When Singh first saw Dhruva Mistry’s Spatial Diagram, a crimson and vermillion movable sculpture with outlines of the male and female form, she saw the figure as a woman balancing her work and personal life. Though she said the artist’s description ultimately did not match her perspective, it didn’t stop her from having her own interpretation.

“You do feel encouraged to know more about it,” she said.

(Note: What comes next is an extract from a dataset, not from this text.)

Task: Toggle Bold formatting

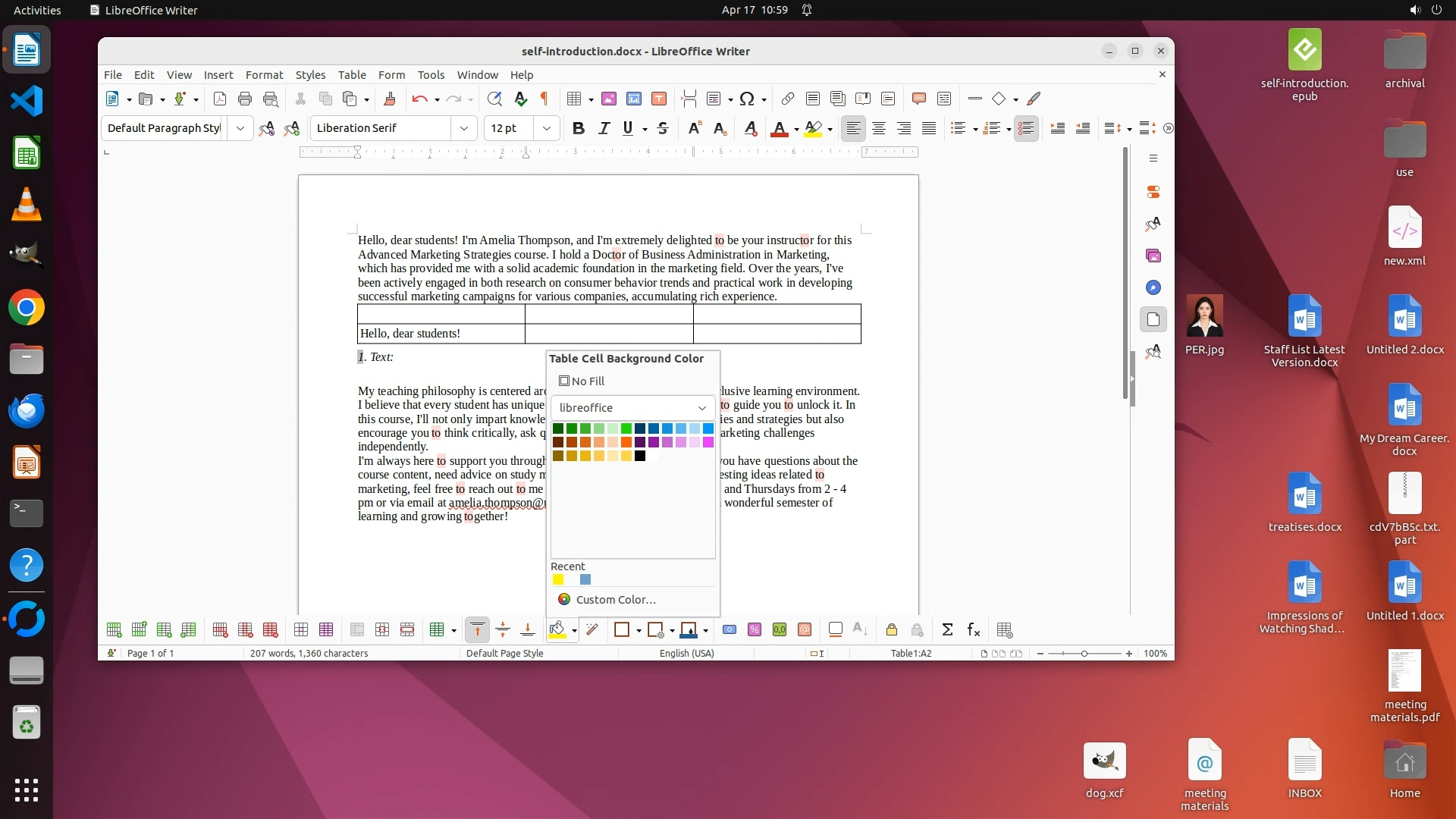Action: tap(578, 128)
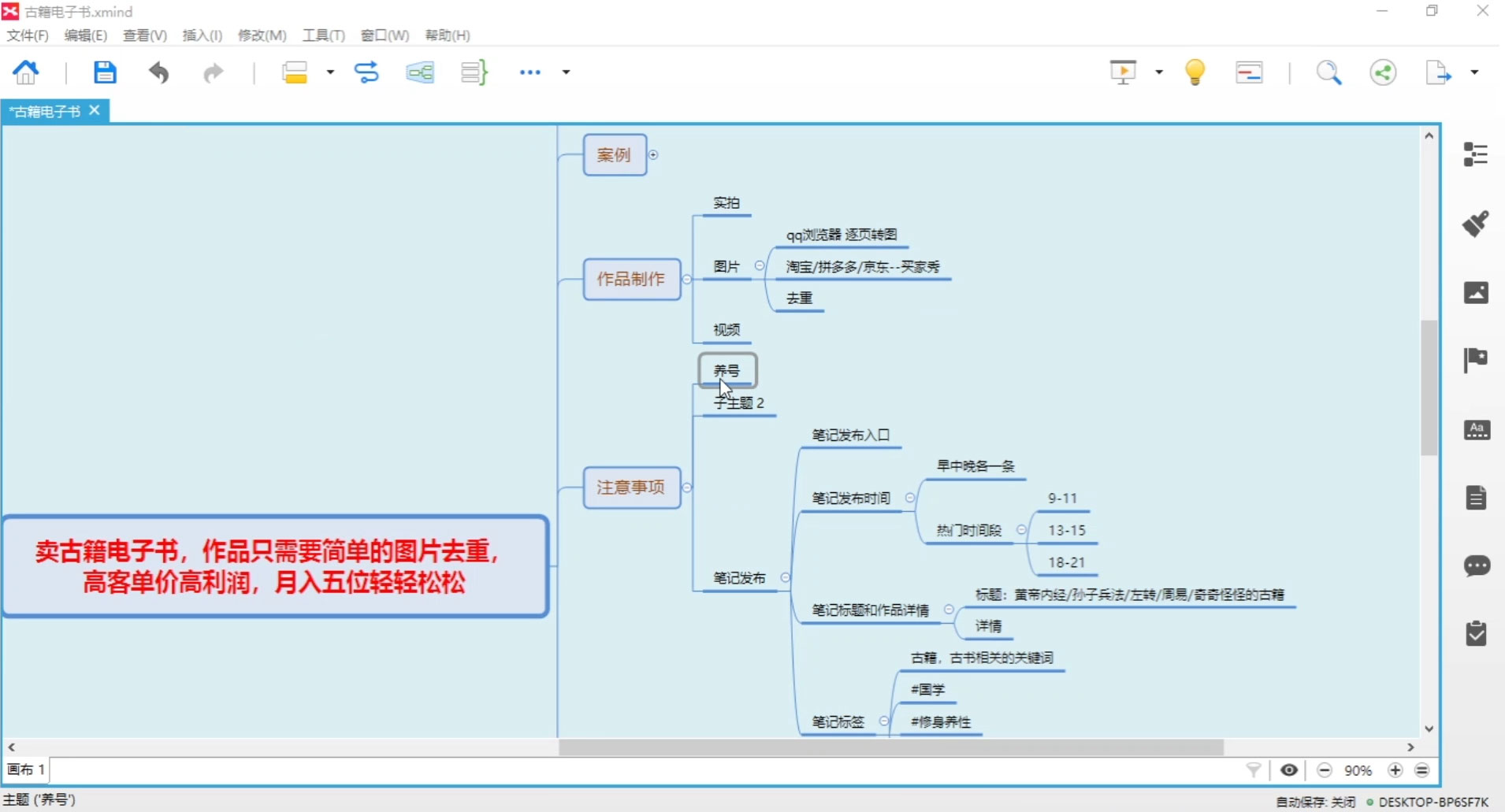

Inspired by the cave drawings of ancient India, Paresh Maity ‘The Force’ seeks to depict the power and grace of the bull through simplicity and minimalism. Photo credit: Nikhita Venugopal
Inspired by the cave drawings of ancient India, Paresh Maity ‘The Force’ seeks to depict the power and grace of the bull through simplicity and minimalism. Photo credit: Nikhita Venugopal

Bigger and better

Since July, artworks have become an intrinsic part of the business park’s landscape. Along with Dharitri, Dreams Overflowing and Spatial Diagram on the outdoor deck is Arunkumar HG’s The Link. Walking into the building, you come face-to-face with G Ravinder Reddy’s Devi, a sculpture of a woman’s head that represents his most iconic work. Gupta has a second sculpture at the entrance titled Thosa Pani, a wave-like figure made with stainless steel vessels that appears frozen in time over a still pool of water.

“The exposure is huge,” said Paresh Maity, whose sculpture The Force is exhibited in the centre of the food court. A traditional art gallery show may see roughly 5,000 visitors, “but in public art, maybe 50,000 people will view [the art] every day”.

Maity’s sculpture of a bull was inspired by the cave paintings of Harappa and Mohenjo-daro. He sought to depict the grace and power of the animal through the simplicity of those ancient drawings. The artist also wanted the animal figure to be placed within nature and surrounded by greenery.

“That was the most suitable place in that whole beautiful area,” he said. “I felt that the sculpture would not get lost. It would hold that area.”

Ravinder Reddy’s head sculptures have become some of his most iconic pieces. ‘Devi’, with her unwavering gaze, protruding lips and golden skin, is a quintessential example of his work.
Ravinder Reddy’s head sculptures have become some of his most iconic pieces. ‘Devi’, with her unwavering gaze, protruding lips and golden skin, is a quintessential example of his work.

But an outdoor gallery comes with its own challenges because of the impact of weather on the pieces. Reddy, whose work was also featured in a retrospective at RMZ Ecoworld’s gallery, chose to have his sculpture placed in the glassy foyer of the building, so it could be protected from natural elements.

Harini Bakshi, who works in the business park, doesn’t get a chance to visit galleries in the city, “thanks to Bangalore traffic”. But she appreciated the effort that had gone into bringing the art to them. “I’m sure that hard work must have gone behind this. This will trigger the interest of the viewers.”